** Opening Records supplied block **

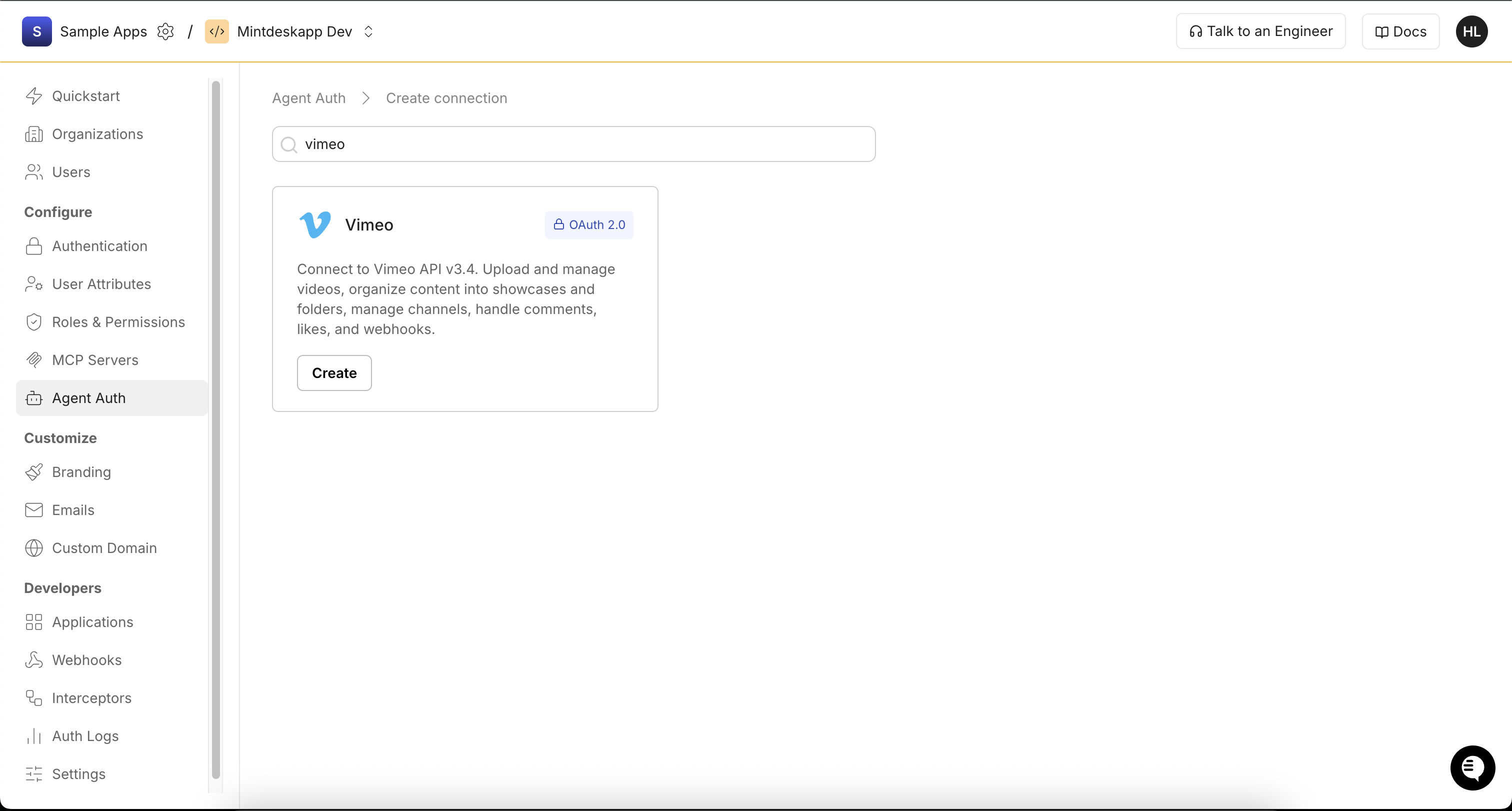
Task: Open User Attributes settings
Action: (x=102, y=284)
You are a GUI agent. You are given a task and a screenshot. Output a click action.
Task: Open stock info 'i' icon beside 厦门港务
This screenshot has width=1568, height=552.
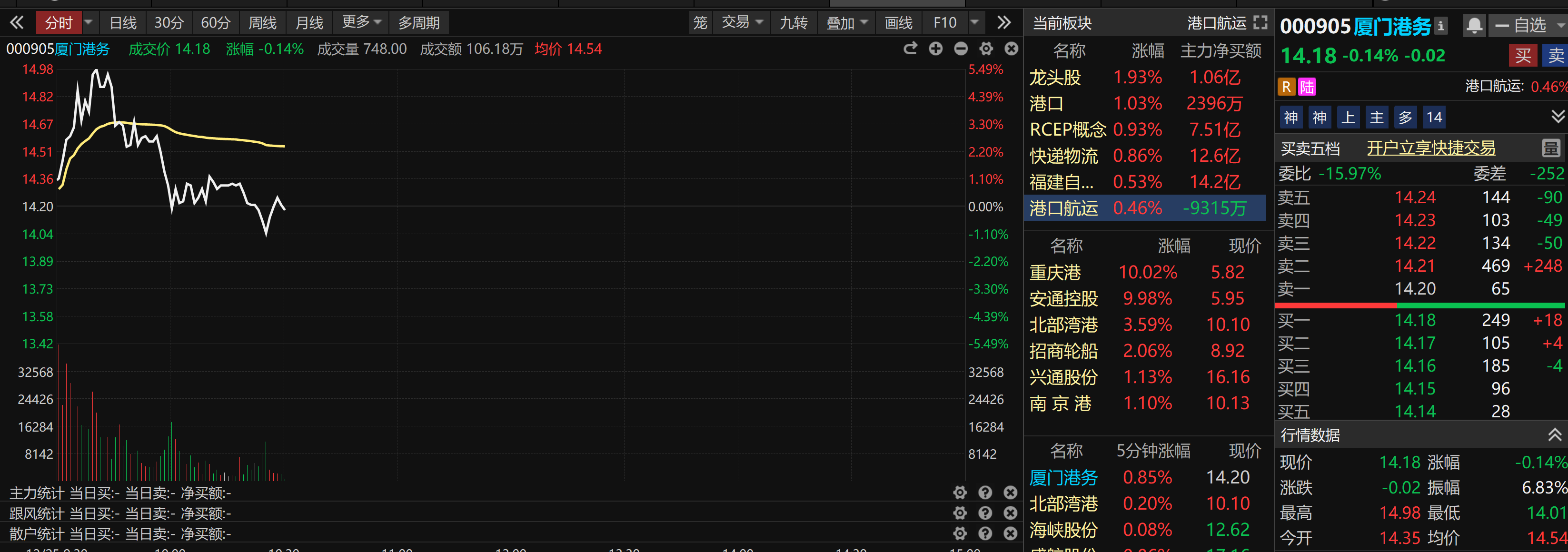pos(1441,26)
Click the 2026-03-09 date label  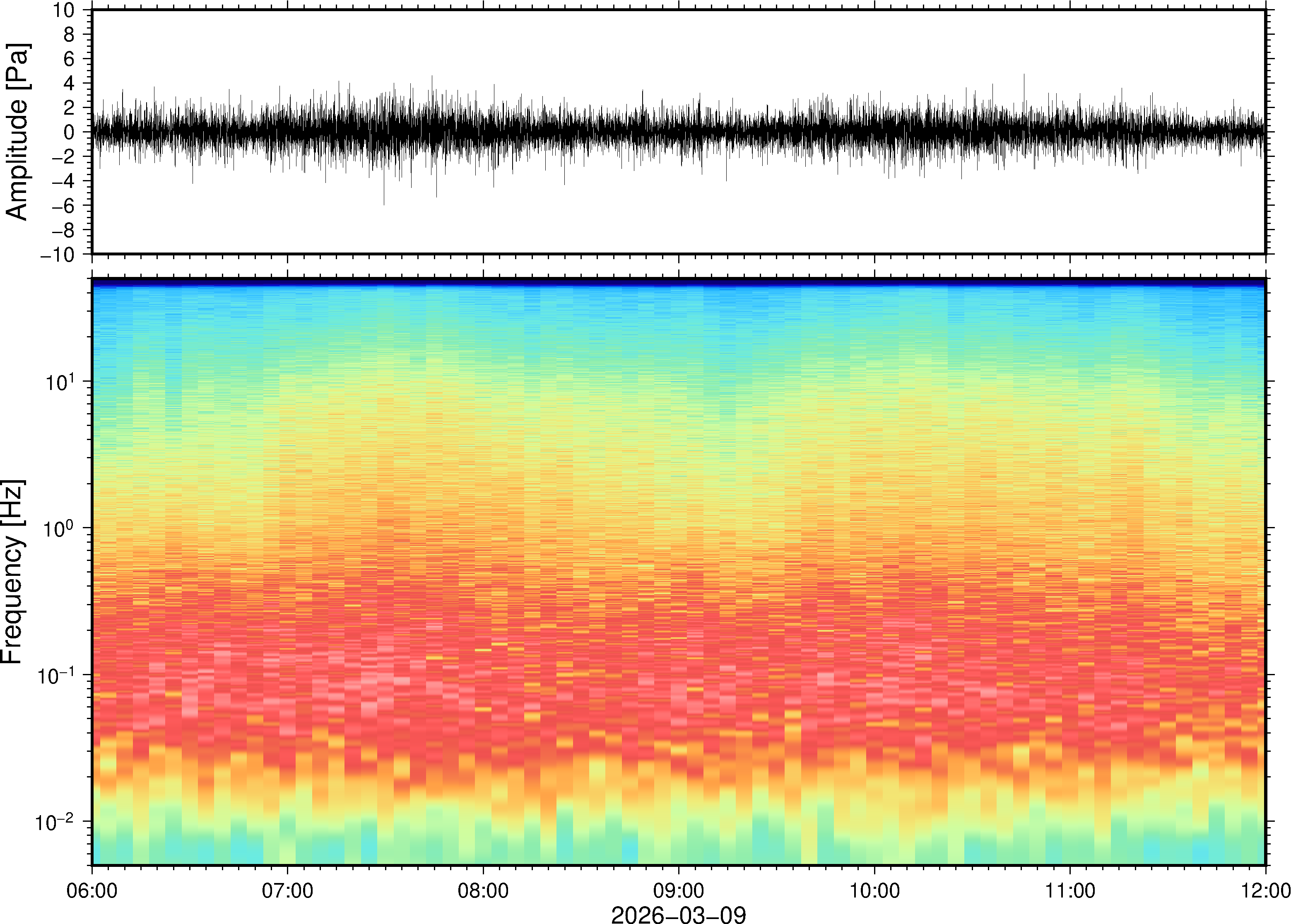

** Closing Records supplied block **

▸ Task directions
A verbatim copy is needed of the lines running from the line with "You are a GUI" to the end of the data above, both included. Keep the pictures out of it.

▸ Output of the task
You are a GUI agent. You are given a task and a screenshot. Output a click action.
Task: Open stock info 'i' icon beside 厦门港务
This screenshot has width=1568, height=552.
pos(1441,26)
Click the 2026-03-09 date label  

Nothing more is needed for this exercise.